• _EXCERPT_:
=== Begin Enclosure ===

At work so haven't been able to watch the video yet, but it sounds good, and definitely great to see that kind of thing happening! Wish they would have a similar campaign here in Oz.

Some of the comments here, especially Skwirl's, reminds me of a blog post I've seen about a teacher who had some experience with offering solutions rather than snark, especially along the lines of teaching enthusiastic consent.
posted by Athanassiel at 6:04 PM on March 21, 2013 [1 favorite]



"It's good to get a discussion going. It would be even better if one of the choices were to be the guy who doesn't rape someone. That narrative is conspicuously absent."


I was thinking about that, because obviously the most effective way to prevent rape would be the potential rapist to just not rape. But on reflection it seems like that would be an entirely different PSA. This one was an appeal to people to identify themselves with... the roommate, friend, bartender, concerned stranger etc. And asking people to identify themselves as an unsympathetic character, a rapist nonetheless, would be a hard sell.

To be fair, it is a valuable question to ask people to consider, and it strikes at the core, but I think it falls outside the scope of this PSA's mission.


(NZ seems to put out some decent PSAs)
posted by edgeways at 6:07 PM on March 21, 2013 [6 favorites]


But what do you do with the people who don't consider what happened to the girl in the PSA rape or sexual assault? "It's all in good fun, mates!"
posted by schroedinger at 6:22 PM on March 21, 2013


Well the good news is that the people who don't consider that rape are being exposed to the idea that not everyone agrees with them. The more they get the message the consensus is that that IS rape, the more they might be at less risk of committing rape without realizing "it's rape". This is why assuming the nice people you know all understand what is and isn't rape... or haven't committed it already-- is not a good assumption to make. Speaking up can make a difference in people hearing that what they assumed was ok, isn't universal considered ok. And maybe they should at least reconsider their position.
posted by xarnop at 6:31 PM on March 21, 2013 [11 favorites]


The phrase we learned this under is bystander intervention.
posted by the man of twists and turns at 6:42 PM on March 21, 2013


harujion: "It's good to get a discussion going. It would be even better if one of the choices were to be the guy who doesn't rape someone. That narrative is conspicuously absent."

I disagree. I'm not sure there's any way to say "don't rape people" without being sarcastic, and I'm not convinced that lecturing rapists will do much good at this point. The "rape prevention tips" thing is a nice illustration of the fact that victims of rape should not be tasked with preventing it, because that constitutes victim-blaming; but while that point is a fine one, and I'm glad it's become a well-known illustration over the past year or so, I don't think it's very constructive for preventing rape in the long run.

I really liked this video because it actually tackles the societal structures that allow rape to proliferate; rape is something we have to come together to prevent, and that generally means watching out for each other.
posted by koeselitz at 7:51 PM on March 21, 2013 [4 favorites]


The time I was most brutally raped I was falling over drunk (and probably had been rufied already) and some coworkers had taken my keys and were going to give me a ride home when another coworker intervened saying "No no, I'll take her home, it'll be fine."

=== End Enclosure ===

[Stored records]
=== Begin Enclosure ===

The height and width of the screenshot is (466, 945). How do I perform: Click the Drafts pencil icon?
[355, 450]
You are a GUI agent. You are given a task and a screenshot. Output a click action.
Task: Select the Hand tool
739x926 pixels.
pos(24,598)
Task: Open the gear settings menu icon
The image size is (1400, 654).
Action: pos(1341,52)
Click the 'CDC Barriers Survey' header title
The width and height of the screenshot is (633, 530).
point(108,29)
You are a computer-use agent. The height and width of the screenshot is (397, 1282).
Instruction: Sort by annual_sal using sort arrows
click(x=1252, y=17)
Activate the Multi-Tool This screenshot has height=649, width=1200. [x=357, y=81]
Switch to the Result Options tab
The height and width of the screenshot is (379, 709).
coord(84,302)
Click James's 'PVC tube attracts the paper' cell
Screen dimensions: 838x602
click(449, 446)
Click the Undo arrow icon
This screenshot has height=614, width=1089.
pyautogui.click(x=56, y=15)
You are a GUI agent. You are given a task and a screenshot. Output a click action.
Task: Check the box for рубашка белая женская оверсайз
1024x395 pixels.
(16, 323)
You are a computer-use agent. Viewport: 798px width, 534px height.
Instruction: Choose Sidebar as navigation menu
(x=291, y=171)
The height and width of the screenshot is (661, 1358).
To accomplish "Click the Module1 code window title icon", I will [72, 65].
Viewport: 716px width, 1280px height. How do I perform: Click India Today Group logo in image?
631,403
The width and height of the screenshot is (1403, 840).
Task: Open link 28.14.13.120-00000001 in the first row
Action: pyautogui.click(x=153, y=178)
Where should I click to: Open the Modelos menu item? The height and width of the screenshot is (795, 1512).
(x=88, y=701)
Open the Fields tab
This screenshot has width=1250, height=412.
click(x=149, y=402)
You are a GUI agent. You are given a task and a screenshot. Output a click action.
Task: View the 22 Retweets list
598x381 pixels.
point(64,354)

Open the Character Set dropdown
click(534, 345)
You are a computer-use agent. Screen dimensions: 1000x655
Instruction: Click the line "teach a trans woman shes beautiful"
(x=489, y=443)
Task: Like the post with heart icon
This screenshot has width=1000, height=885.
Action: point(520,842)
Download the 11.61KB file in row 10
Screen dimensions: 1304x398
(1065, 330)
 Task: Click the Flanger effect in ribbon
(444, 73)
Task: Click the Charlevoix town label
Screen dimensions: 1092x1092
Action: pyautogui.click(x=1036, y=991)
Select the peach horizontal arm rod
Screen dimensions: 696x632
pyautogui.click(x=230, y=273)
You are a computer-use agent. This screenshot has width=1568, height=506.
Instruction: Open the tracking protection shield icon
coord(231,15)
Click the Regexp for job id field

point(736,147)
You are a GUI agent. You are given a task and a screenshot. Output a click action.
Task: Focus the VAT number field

=== End Enclosure ===

• _EXERCISE INSTRUCTIONS_:
Duplicate the portion of the PSA discussion from "posted by schroedinger" up to and including "reconsider their position.". The data above was drawn from a source separate from the text.

• _RESPONSE TO THE TASK_:
posted by schroedinger at 6:22 PM on March 21, 2013


Well the good news is that the people who don't consider that rape are being exposed to the idea that not everyone agrees with them. The more they get the message the consensus is that that IS rape, the more they might be at less risk of committing rape without realizing "it's rape". This is why assuming the nice people you know all understand what is and isn't rape... or haven't committed it already-- is not a good assumption to make. Speaking up can make a difference in people hearing that what they assumed was ok, isn't universal considered ok. And maybe they should at least reconsider their position.